STUDY TEXT »
Mannix (subtitled Themes from the Original Score of the Paramount Television Show) is an album featuring music composed and conducted by Lalo Schifrin which was recorded in 1968 and released on the Paramount label. As with Music from Mission: Impossible (1967) and More Mission: Impossible the music on this album is rerecorded and extended scores that were originally commissioned for the TV series Mannix.

EXTRACTED ENTRIES »
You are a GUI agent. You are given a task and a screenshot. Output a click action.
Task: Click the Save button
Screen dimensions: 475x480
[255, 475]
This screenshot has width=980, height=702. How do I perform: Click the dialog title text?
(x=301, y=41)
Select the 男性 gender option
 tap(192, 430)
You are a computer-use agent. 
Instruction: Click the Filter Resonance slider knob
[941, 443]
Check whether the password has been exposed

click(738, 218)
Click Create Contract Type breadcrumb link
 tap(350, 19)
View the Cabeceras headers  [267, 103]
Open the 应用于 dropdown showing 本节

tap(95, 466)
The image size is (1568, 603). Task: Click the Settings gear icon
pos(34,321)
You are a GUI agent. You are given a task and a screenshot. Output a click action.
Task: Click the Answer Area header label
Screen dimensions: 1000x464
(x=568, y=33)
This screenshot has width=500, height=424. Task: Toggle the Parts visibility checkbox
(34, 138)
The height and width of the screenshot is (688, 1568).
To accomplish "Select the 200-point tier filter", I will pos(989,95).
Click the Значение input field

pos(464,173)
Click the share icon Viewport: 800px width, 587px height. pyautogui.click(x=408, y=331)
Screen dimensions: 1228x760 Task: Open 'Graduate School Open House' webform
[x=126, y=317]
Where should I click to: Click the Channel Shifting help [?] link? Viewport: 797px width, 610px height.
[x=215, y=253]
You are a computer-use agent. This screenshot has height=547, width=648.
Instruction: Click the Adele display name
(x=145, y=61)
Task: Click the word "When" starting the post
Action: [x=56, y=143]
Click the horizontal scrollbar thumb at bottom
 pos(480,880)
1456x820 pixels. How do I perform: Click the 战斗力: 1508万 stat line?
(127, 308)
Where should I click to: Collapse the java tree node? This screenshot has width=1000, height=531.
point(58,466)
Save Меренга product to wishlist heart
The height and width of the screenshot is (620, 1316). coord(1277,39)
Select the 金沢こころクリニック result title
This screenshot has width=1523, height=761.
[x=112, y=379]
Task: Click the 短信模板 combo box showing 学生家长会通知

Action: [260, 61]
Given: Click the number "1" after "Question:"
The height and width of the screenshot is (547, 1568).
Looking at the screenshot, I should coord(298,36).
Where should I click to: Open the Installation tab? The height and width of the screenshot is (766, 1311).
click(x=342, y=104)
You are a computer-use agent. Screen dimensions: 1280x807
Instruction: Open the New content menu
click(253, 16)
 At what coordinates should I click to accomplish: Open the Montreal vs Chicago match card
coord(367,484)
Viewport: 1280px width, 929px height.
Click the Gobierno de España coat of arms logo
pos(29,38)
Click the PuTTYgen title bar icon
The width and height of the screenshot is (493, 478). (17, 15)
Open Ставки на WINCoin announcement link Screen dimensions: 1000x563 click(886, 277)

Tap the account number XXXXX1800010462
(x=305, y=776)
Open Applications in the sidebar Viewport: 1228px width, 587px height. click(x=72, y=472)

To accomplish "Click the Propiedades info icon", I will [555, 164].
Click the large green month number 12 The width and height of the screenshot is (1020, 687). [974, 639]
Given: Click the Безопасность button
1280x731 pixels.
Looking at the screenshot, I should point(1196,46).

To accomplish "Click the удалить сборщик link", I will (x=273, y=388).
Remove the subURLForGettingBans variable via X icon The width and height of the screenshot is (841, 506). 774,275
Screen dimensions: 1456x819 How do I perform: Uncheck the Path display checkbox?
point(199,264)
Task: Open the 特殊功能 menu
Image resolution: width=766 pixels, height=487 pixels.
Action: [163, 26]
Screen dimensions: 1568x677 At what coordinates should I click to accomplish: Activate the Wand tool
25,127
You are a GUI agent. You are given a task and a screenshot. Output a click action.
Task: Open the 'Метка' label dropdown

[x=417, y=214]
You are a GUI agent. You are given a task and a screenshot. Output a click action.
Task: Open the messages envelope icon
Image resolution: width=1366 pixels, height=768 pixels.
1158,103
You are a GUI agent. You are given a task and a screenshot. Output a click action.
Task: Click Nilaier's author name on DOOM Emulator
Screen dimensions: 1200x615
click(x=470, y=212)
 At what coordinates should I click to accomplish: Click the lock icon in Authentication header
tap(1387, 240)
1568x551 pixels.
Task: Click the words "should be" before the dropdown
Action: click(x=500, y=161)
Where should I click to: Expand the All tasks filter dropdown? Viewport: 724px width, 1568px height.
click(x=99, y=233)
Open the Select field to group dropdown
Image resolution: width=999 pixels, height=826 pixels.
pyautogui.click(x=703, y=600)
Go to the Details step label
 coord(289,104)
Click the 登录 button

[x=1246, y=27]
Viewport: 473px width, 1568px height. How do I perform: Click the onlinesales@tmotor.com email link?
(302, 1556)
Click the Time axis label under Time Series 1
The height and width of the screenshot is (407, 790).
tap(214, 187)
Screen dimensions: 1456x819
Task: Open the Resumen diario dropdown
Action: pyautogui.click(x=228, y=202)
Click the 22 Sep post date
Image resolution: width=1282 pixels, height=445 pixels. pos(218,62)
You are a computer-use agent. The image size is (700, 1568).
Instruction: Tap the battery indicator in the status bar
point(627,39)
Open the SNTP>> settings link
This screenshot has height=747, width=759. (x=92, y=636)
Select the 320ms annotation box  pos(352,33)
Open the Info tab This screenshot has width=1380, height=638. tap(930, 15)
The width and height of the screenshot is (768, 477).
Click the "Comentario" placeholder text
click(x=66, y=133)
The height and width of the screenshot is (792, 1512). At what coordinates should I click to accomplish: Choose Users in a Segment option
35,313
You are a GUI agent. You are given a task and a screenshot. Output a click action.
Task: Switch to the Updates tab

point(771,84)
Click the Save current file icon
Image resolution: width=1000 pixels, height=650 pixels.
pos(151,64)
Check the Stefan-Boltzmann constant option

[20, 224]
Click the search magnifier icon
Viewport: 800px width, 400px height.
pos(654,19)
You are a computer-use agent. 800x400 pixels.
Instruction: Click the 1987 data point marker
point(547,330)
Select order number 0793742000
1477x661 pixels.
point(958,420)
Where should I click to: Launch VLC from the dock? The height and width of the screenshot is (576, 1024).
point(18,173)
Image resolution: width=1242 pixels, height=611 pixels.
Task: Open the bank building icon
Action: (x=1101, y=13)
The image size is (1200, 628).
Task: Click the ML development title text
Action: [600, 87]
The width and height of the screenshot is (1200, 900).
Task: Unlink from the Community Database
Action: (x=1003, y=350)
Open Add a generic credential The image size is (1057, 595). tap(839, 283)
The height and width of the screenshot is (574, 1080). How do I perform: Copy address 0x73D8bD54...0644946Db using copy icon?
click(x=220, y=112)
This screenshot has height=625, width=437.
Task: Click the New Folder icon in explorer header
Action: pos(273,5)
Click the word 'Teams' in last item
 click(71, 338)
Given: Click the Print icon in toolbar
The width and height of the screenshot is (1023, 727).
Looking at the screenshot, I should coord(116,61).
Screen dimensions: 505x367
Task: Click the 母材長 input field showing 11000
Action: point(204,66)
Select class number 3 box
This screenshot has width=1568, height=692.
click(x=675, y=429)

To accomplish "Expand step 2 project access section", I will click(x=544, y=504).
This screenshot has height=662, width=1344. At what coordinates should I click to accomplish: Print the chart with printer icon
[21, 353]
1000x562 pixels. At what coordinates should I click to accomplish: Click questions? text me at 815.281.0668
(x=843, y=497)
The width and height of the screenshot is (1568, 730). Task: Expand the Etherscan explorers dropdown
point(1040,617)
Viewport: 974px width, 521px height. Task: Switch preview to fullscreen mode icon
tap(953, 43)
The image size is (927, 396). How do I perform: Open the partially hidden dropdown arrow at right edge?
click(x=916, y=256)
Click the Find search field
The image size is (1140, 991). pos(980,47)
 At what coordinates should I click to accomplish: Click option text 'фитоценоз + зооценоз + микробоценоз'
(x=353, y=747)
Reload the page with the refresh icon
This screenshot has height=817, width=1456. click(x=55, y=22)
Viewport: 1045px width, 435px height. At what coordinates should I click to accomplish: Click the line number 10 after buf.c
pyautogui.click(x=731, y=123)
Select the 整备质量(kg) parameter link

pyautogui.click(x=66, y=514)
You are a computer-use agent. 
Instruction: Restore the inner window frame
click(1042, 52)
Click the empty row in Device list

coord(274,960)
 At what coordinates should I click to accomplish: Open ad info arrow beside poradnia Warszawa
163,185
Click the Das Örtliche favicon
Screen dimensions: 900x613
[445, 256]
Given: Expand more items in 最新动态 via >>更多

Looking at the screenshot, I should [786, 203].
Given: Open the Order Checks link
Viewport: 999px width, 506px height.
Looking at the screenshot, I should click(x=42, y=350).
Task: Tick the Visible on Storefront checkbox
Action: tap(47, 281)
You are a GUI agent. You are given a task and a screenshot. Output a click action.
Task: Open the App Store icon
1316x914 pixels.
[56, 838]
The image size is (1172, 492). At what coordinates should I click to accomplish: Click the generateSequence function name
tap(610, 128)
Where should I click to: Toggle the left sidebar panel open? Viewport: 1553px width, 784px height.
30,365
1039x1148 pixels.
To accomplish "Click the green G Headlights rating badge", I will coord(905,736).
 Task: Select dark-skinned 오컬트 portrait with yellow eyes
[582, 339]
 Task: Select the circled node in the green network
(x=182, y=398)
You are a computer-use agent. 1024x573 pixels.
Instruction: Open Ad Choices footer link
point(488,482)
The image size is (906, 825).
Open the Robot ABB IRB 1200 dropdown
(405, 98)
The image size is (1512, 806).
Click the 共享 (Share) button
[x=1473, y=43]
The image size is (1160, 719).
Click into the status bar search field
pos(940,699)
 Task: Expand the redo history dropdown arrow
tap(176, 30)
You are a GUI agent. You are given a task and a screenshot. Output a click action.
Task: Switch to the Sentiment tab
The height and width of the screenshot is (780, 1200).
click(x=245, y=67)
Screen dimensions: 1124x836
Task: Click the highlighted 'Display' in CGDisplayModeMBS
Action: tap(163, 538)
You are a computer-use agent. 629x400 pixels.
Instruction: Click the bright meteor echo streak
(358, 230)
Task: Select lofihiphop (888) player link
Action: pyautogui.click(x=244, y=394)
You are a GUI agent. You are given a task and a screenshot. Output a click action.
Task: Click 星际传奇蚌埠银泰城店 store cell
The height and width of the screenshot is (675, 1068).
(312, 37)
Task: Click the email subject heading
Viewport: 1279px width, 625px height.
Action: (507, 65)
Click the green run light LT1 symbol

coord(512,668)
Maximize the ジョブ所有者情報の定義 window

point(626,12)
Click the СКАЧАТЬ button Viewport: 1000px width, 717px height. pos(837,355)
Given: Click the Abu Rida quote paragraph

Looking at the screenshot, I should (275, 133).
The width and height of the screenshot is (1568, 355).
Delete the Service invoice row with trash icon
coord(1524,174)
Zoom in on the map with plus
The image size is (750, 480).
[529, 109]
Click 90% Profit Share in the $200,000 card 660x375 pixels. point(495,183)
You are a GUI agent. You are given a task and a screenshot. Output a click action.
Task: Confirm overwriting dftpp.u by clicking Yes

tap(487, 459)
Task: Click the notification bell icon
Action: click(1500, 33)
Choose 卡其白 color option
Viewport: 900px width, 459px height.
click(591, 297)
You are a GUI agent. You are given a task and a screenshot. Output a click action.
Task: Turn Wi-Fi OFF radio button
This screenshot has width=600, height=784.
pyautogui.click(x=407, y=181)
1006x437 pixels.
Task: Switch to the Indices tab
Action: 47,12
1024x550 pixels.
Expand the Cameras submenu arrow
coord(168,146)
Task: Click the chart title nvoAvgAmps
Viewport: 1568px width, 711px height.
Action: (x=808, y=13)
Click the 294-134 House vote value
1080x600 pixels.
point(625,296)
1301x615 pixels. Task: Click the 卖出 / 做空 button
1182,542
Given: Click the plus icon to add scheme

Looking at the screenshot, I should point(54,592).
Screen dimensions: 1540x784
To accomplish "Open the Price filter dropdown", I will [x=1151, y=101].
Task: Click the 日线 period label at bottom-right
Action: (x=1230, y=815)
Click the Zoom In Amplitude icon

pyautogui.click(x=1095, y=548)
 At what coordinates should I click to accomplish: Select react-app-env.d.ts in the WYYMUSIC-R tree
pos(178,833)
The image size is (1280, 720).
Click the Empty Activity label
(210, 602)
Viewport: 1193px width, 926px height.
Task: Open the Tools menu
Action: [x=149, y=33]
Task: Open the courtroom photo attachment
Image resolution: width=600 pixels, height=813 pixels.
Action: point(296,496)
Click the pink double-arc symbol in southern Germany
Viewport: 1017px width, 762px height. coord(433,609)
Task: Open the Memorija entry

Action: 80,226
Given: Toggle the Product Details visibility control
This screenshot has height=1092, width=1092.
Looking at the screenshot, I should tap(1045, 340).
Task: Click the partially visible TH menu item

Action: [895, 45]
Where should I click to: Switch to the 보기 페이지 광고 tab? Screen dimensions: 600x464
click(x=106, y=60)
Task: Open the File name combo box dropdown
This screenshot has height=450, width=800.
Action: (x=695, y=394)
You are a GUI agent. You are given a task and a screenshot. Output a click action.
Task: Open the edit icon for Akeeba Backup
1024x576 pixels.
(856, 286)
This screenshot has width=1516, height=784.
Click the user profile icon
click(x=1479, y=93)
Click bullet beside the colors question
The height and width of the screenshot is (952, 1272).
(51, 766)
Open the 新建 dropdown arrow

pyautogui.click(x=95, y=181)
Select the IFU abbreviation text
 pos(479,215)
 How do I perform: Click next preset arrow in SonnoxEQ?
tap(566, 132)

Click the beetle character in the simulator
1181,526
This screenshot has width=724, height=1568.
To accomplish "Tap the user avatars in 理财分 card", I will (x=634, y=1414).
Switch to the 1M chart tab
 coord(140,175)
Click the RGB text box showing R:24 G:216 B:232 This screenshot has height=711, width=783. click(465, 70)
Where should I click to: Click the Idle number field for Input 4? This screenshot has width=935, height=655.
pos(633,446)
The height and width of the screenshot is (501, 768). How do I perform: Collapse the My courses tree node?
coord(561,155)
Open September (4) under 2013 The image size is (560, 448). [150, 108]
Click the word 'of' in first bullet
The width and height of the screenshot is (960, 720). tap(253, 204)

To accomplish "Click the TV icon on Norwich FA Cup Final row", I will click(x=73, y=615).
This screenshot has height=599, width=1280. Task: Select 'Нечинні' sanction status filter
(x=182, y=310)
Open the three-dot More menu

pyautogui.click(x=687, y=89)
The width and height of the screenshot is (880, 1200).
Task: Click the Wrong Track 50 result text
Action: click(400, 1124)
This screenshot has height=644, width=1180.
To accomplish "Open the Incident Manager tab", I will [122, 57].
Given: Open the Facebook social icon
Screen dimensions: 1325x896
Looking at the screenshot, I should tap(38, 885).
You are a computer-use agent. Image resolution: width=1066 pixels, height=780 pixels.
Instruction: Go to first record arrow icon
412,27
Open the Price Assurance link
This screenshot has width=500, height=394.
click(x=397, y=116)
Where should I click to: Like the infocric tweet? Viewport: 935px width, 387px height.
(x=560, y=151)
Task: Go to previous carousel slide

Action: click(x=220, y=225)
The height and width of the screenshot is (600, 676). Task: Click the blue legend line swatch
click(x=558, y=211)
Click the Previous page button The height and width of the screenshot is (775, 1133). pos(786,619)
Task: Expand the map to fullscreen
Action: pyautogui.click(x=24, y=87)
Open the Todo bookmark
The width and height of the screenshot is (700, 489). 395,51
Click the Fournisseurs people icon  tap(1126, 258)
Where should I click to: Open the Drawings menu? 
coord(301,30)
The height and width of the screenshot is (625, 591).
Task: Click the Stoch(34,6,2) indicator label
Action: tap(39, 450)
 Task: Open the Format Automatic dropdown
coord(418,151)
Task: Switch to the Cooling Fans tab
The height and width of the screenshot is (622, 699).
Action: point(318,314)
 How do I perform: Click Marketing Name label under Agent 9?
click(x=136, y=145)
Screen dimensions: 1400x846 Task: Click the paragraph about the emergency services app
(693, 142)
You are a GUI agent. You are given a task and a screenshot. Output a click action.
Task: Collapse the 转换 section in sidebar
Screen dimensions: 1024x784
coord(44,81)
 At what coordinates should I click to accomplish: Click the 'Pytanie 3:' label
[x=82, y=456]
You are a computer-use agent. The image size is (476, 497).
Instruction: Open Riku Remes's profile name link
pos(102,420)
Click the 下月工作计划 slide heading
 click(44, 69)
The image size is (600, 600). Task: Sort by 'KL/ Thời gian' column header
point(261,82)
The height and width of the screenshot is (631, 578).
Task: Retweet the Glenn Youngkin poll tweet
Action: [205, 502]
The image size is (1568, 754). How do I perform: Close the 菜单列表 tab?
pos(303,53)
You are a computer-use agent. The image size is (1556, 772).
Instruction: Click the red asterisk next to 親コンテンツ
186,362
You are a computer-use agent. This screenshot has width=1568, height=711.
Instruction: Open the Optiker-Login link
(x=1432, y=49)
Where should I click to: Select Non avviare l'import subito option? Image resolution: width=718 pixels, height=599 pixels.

QUESTIONS TO ANSWER »
a – Answer these questions using the Mannix album description.
(i) In what year was the album recorded?
(ii) On which label was it released?
(iii) For which TV series were the scores originally commissioned?
b – Reproduce the stretch of the Mannix album description from "Mannix (subtitled Themes" through "TV series Mannix.".

ANSWERS »
a –
(i) 1968
(ii) Paramount
(iii) Mannix

b –
Mannix (subtitled Themes from the Original Score of the Paramount Television Show) is an album featuring music composed and conducted by Lalo Schifrin which was recorded in 1968 and released on the Paramount label. As with Music from Mission: Impossible (1967) and More Mission: Impossible the music on this album is rerecorded and extended scores that were originally commissioned for the TV series Mannix.